# knocking over cups/glassess incessantly!



## dreamangl686 (Jun 20, 2011)

casper has this habit that started out almost cute when he was tiny, but now it is incessant and mischievous. he knocks over cups/glassess of water, juice, anything! he'll jump right up to them, tip them toward him, splash his paw quickly in any spillage, and run away. sometimes he hangs around to watch me clean up the mess he's made. he tips over empty cups too, but my guess is that he only hopes all cups are full of liquids. i thought maybe he likes playing water? but oddly, he doesn't play in his water bowl. any ideas how to change this behavior? i usually keep a glass of water by my bed at night on my night stand, but multiple times now it has ended up all over my pillow. now i'm using water bottles with caps on it for night, but during the day time i'd like to be able to use glasses without supervising my kitty!


----------



## catloverami (Jul 5, 2010)

The bottle solution is great for nighttime, but the easy solution is to never leave a glass or cup down unless you're within arm's reach. If you have to leave the room, put it in a cupboard or high up where he can't reach it. You want to break him of this habit by not giving him the opportunity to tip it. Maybe later when he's older he'll have grown out of this mischievous prank.


----------



## Alpaca (Dec 21, 2009)

I've given up that habit. I use plastic bottles so they don't break if it's felled. If I'm mobile in the house and I'm using open cups then I put them all behind closed doors/places. So it wouldn't be weird in my house to find a cup of water in the bathroom with the door closed or a cup of tea in the oven.

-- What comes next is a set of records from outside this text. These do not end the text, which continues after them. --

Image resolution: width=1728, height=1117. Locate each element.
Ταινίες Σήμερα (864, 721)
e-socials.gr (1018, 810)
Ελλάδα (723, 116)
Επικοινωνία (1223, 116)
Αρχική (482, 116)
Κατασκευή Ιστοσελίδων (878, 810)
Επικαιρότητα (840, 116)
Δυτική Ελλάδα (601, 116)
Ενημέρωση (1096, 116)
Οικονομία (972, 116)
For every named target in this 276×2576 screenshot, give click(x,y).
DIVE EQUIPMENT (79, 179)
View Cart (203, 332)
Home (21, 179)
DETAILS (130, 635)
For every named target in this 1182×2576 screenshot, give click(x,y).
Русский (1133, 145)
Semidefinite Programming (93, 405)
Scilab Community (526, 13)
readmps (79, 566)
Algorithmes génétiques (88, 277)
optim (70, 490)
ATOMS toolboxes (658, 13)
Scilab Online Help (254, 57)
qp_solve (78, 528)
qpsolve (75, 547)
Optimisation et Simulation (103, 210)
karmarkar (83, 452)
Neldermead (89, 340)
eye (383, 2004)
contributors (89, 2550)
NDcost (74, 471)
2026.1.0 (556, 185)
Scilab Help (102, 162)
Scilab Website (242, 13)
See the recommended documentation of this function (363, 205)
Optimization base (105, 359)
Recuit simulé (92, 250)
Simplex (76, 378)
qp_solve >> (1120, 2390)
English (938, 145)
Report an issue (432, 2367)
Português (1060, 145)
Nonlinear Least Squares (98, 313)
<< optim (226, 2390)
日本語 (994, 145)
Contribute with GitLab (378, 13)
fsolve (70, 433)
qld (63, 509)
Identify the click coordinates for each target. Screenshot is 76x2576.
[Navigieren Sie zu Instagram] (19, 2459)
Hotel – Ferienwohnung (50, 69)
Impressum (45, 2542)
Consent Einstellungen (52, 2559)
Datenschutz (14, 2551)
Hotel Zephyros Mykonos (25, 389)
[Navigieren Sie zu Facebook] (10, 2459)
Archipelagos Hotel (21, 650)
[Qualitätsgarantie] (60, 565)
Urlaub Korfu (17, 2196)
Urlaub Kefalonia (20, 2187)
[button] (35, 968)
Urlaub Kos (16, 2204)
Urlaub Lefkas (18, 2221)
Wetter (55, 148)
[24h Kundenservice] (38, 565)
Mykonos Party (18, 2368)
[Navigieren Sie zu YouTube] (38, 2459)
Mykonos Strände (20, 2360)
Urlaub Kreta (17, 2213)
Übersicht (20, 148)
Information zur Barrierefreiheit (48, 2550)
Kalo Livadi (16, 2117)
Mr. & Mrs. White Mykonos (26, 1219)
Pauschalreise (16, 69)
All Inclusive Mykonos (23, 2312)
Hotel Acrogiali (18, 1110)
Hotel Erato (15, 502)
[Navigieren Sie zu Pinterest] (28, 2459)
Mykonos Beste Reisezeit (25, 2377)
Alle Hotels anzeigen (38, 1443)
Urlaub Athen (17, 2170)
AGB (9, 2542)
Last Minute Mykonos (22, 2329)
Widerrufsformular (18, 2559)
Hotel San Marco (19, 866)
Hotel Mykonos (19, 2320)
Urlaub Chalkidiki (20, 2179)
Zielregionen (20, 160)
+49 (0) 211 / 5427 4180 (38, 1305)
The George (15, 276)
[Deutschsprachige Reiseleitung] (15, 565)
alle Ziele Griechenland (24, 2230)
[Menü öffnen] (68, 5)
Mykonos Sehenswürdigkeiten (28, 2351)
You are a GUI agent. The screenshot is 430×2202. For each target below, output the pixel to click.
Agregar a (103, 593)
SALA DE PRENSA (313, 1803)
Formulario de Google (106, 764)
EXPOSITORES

Sometimes being owned by a cat involves changing up your routine/habits instead of trying to 'convert' the cat. It's much easier and not that big of a deal once you're used to it. It's second nature to me now.


----------



## dreamangl686 (Jun 20, 2011)

well at least i'm not the only one with a tipping cup cat! i am already keeping cups out of the way and using bottles when possible. hopefully he will outgrow it if there really is no way to train him to stop this behavior. i guess i should expect this from a curious 5 1/2 month old kitty. and WOW he keeps growing!


----------



## Penny135 (Apr 6, 2011)

Mia has just started knocking cups over. Her favorite thing seems to be Diet Dr. Pepper. She loves to drink it and if you leave it lying around, well.... Today she knocked over a rose that my son gave me for my bday. I believe they come w/ something in the water to keep them alive longer. Well Mia had licked alot up before I found her. She vomited for almost 2 hours, 9 piles in all. Yuck!!! She hasnt now for a couple hours and has started to eat a little and drin some too. Thank goodness. 
I tend to put my drinks up next to the kitchen sink and slid back against the wall. For some reason she doesnt bother them there.


----------



## Alpaca (Dec 21, 2009)

Some things never change. Miu is 2 yrs old and she's still mischevious. We can't leave any human food out in the open if it's food or water. You might find an entire tea set with teapot and cup in my bathroom. Sometimes my mom will cook and let food cool down. So yes, we do run out of room in the oven sometimes so we migrate the stuff to the microwave, toaster oven, pantry, odd kitchen cabinets and finally if there's really no space, the laundry room with the door closed. If you come over to my house, you might find some freshly baked muffins on top of the washer!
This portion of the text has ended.